The letter’s implication was that the play had softened Mr. Robeson’s positions as a political dissident, a black activist and an avowed socialist. Subsequent public statements by some of the signers underscored this. “What this country needs is a hero who is black and a socialist,” the actor Ossie Davis said. Baldwin said the play depicted Robeson as “a chocolate John Wayne.” Though no one called for a boycott, picketers demonstrated at the Lunt-Fontanne Theater. (Several weeks later, the play moved to a smaller house, the Booth.)

News reports, including one by the newscaster Carl Stokes, formerly the first black mayor of a major city, Cleveland, determined that some of the signers had not read or seen the play but had acted in deference to the Robeson family.

An outraged Mr. Dean said the protest was a McCarthy-like attempt to squelch freedom of speech and freedom of thought — he referred to the signers as the “House Un-Black Activities Committee” — precisely the kind of treatment Robeson had encountered in his testimony before the House Un-American Activities Committee.

Thirty-three writers — including Arthur Miller, Edward Albee, Jules Feiffer, John Guare, Paddy Chayefsky, Lillian Hellman, Stephen Sondheim and at least one black playwright, Ed Bullins — rose to Mr. Dean’s defense, condemning the protest in a statement as a lamentable attempt “to influence critics and audiences against a play.”
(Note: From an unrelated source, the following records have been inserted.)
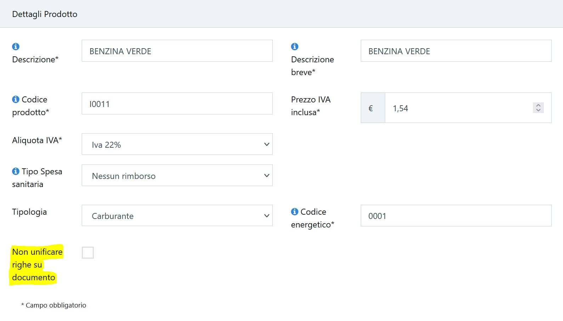
Task: Click info icon beside Codice energetico
Action: pyautogui.click(x=295, y=212)
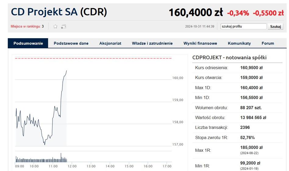Click the red dashed reference price line
289x171 pixels.
tap(93, 58)
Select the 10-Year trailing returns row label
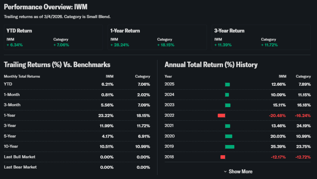This screenshot has width=317, height=179. (11, 146)
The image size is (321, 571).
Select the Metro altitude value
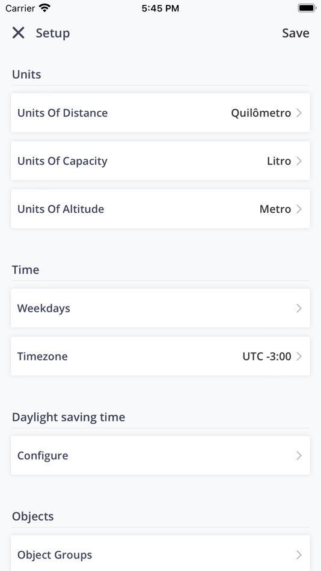275,209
The Broadway show closed after just 77 performances. But in a vindication of sorts, Mr. Jones appeared as Robeson in a public television production of the play, and “Paul Robeson” was briefly revived on Broadway twice — in 1988 and 1995, both times starring Avery Brooks — without a peep of dissent

Nonetheless, Mr. Dean was set back by the protest, and though he continued writing, he never published or produced another play. “He was very, very deeply injured by those events, and it impeded the progress of what had been a significant theatrical voice,” Mr. Brown said in an interview on Tuesday.